A close-up photograph of the lunar surface by the Artemis I Mission. Image Credit: NASA.

A groundbreaking study has just unveiled an astonishing secret buried deep within the Moon. Prepare to be awestruck as we delve into the enigmatic lunar world, where a solid core has been discovered, unraveling the long-held secrets of its internal structure. This extraordinary revelation sheds light on the captivating presence of iron-rich materials gracing the Moon's surface.

A new study reveals the Moon’s solid core, unlocking secrets of its internal structure and explaining the presence of iron-rich materials on its surface.

Moon’s Solid Inner Structure Confirmed 50 Years After Apollo 11

Half a century after Apollo 11’s groundbreaking lunar surveys, researchers from CNRS, Université Côte d’Azur, Côte d’Azur Observatory, Sorbonne Université, and Paris Observatory-PSL have unveiled the Moon’s solid core, similar to Earth’s. Their work, published in Nature on May 3, 2023, also provides evidence explaining the iron-rich materials found in the lunar crust.

Unraveling the Mystery of the Moon’s Deep Interior

While the Moon’s formation and evolution remain debated, its deep interior structure is now confirmed. It possesses a solid inner core surrounded by a fluid outer core, mirroring Earth. This conclusion stems from the collaborative efforts of the aforementioned institutions.
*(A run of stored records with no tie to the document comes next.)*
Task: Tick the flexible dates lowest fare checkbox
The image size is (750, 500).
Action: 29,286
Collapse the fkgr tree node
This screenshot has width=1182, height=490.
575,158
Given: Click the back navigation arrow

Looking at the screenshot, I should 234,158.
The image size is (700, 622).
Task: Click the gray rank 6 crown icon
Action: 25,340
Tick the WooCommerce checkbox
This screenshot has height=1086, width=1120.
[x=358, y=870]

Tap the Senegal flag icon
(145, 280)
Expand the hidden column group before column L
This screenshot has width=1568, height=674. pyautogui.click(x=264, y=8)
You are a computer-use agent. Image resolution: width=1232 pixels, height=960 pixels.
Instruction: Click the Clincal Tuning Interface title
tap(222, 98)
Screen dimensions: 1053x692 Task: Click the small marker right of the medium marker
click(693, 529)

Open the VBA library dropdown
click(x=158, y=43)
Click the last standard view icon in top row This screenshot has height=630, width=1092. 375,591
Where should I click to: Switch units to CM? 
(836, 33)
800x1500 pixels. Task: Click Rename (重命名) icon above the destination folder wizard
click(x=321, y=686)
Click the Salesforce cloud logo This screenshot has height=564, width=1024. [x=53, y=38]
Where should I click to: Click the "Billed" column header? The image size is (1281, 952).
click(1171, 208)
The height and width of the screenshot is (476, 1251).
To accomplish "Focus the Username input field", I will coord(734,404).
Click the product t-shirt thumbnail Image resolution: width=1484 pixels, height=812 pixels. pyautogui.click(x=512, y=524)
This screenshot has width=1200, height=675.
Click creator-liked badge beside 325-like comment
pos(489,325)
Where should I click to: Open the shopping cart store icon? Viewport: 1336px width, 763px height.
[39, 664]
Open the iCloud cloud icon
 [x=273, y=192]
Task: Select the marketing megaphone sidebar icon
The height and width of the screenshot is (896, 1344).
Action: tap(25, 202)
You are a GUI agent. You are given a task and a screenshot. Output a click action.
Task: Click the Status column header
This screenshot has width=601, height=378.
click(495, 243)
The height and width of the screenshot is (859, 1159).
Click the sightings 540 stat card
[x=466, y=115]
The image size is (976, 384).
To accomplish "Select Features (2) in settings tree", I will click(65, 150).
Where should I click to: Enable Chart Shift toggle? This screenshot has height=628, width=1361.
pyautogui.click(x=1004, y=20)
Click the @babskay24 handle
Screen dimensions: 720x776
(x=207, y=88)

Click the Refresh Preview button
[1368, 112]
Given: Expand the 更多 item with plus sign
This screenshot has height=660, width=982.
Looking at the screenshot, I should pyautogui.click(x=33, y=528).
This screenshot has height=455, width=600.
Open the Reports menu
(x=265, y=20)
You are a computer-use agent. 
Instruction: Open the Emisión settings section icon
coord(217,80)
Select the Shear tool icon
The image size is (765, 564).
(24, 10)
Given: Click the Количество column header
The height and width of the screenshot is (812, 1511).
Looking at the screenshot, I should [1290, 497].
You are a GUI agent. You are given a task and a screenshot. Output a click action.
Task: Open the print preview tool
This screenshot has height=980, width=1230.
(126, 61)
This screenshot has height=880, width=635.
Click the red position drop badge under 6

Solid Inner Moon Core: 500 km in Diameter, 15% of the Moon’s Size

The team discovered a solid inner core about 500 km in diameter, constituting roughly 15% of the Moon’s total size. Comprised of a metal resembling iron in density, the core remained undetectable due to its size. Researchers used lunar laser ranging and data from various space missions to confirm its existence.

Lunar Mantle Overturn: Explaining Iron-Rich Surface Materials

The scientists also identified evidence supporting the lunar mantle overturn hypothesis, which suggests material movement within the mantle during the Moon’s evolution. This process clarifies the presence of iron-rich elements at the lunar surface. Material may have surfaced, forming volcanic rocks that deposited in the lunar crust before denser materials sank back to the core-mantle boundary.

Shedding Light on Lunar History and Magnetic Field Disappearance

This study significantly contributes to understanding the solar system’s history and events, such as the disappearance of the lunar magnetic field, which was originally 100 times stronger than Earth’s current magnetic field and is now virtually non-existent.